▸ **GOAL OF THE EXERCISE**:
Could you copy word for word only the lines between the one containing "Task: Open Zpřístupnění accessibility icon" and the end of the listing below, both included, and leave out the pictures?

▸ **DATA UNDER STUDY**:
- Opening Delimiter -

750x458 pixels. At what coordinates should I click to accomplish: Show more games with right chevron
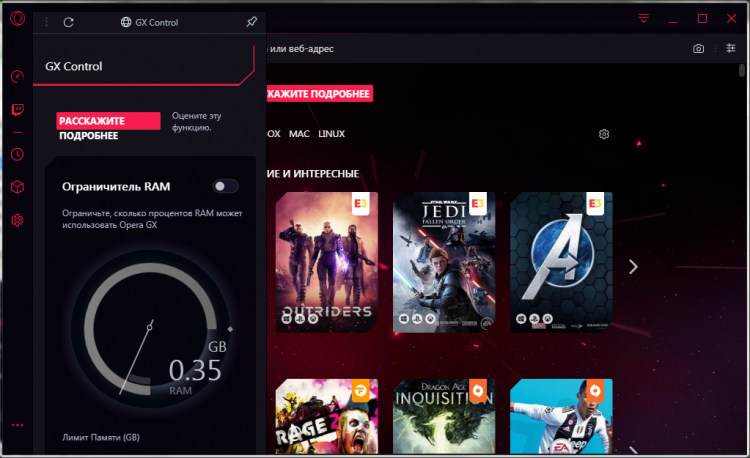(632, 266)
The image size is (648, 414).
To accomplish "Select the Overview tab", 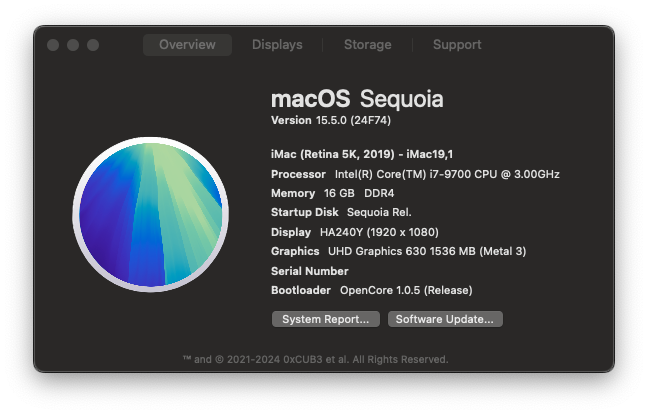I will 187,45.
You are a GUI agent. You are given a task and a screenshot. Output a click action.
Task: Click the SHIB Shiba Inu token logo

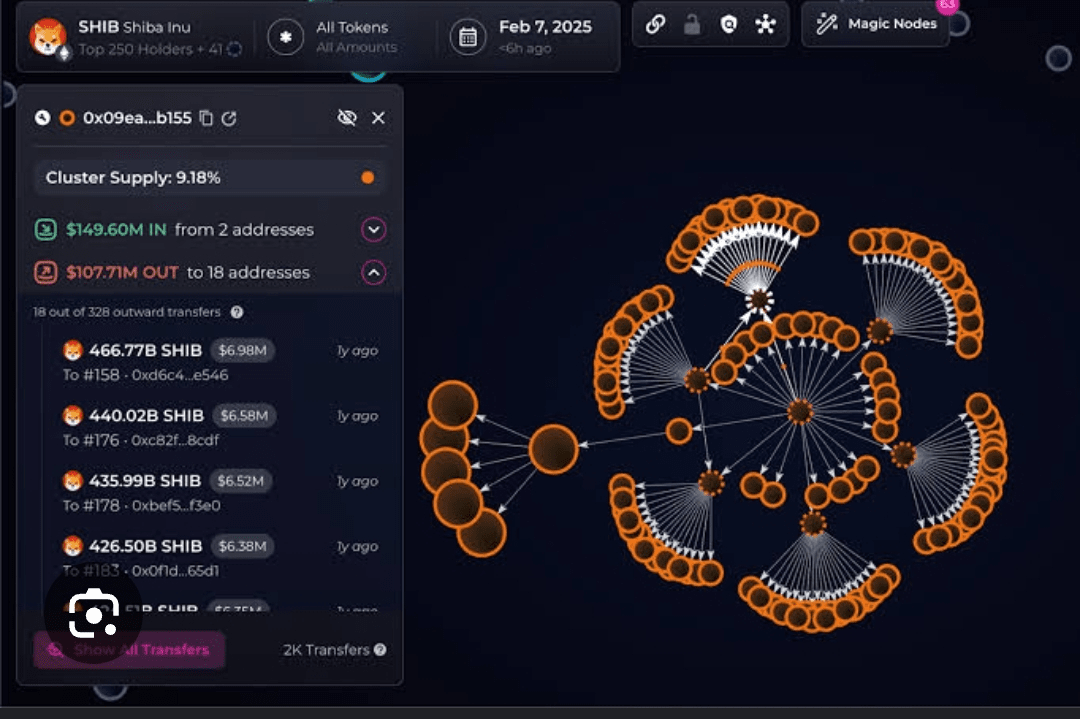click(x=47, y=37)
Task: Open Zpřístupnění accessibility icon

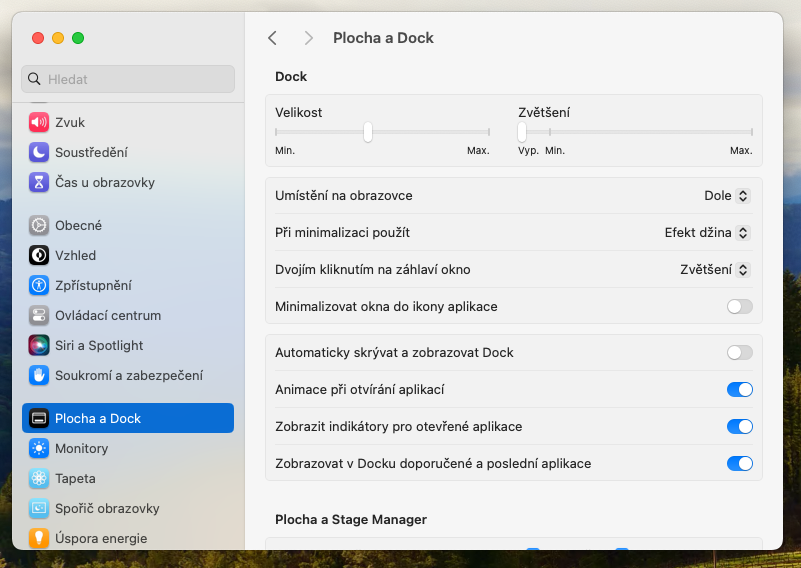Action: [x=39, y=285]
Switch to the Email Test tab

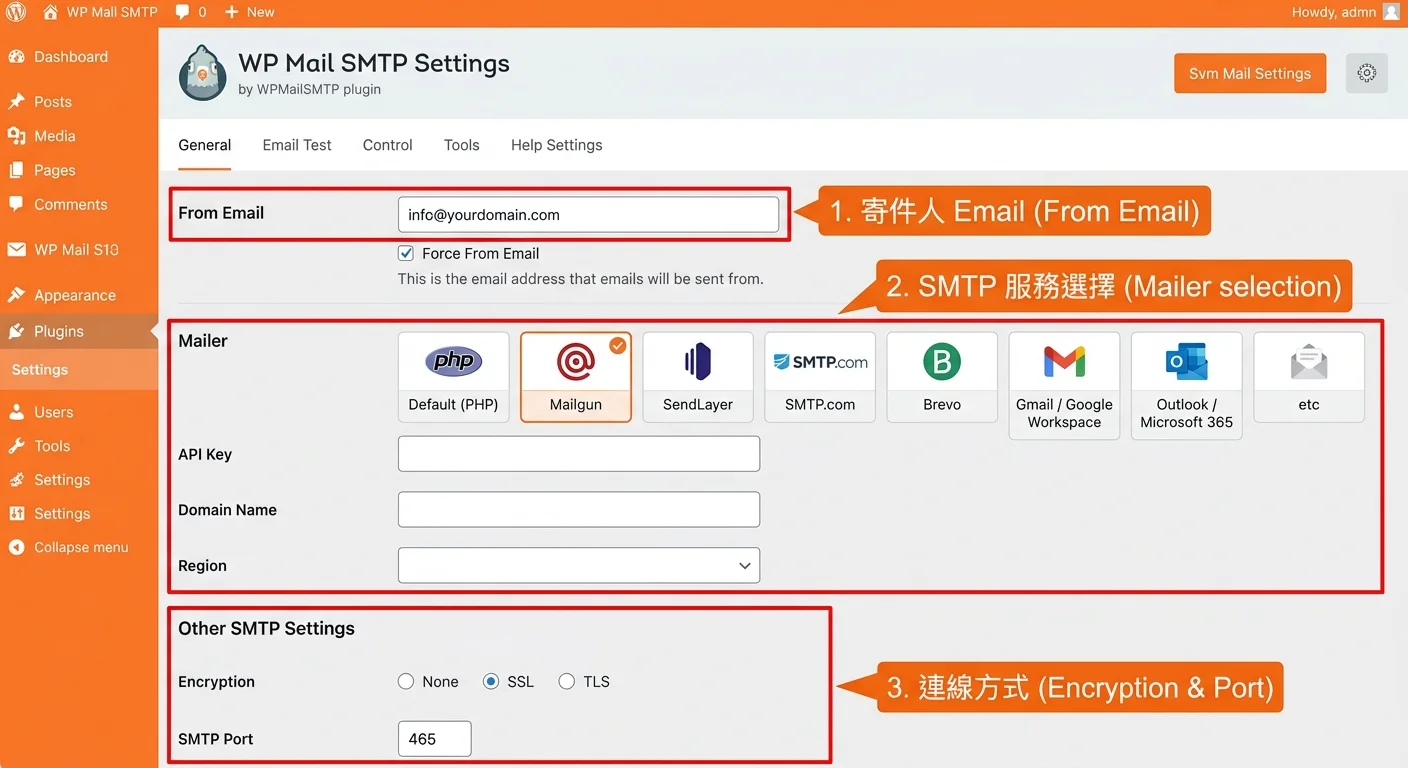pos(296,145)
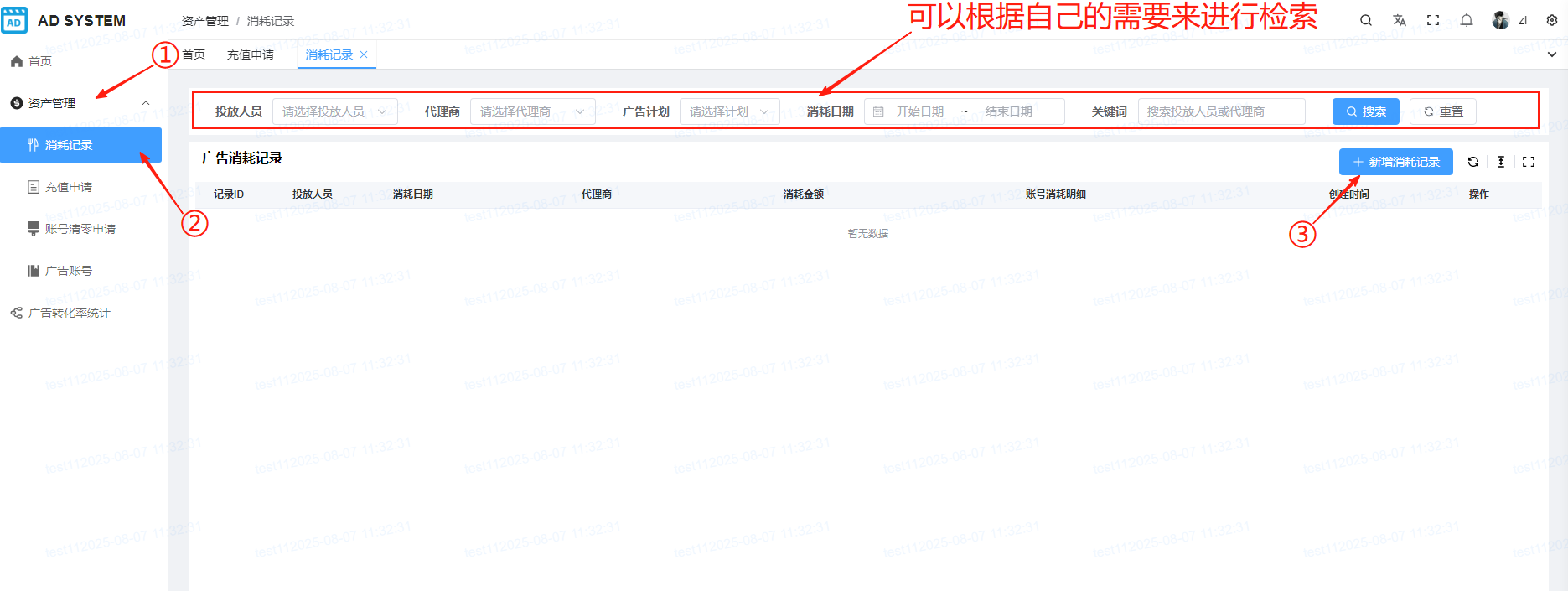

- Closing Delimiter -

▸ **REPLY TO THE TASK**:
Task: Open Zpřístupnění accessibility icon

Action: [x=39, y=285]
Switch to the Email Test tab

pos(296,145)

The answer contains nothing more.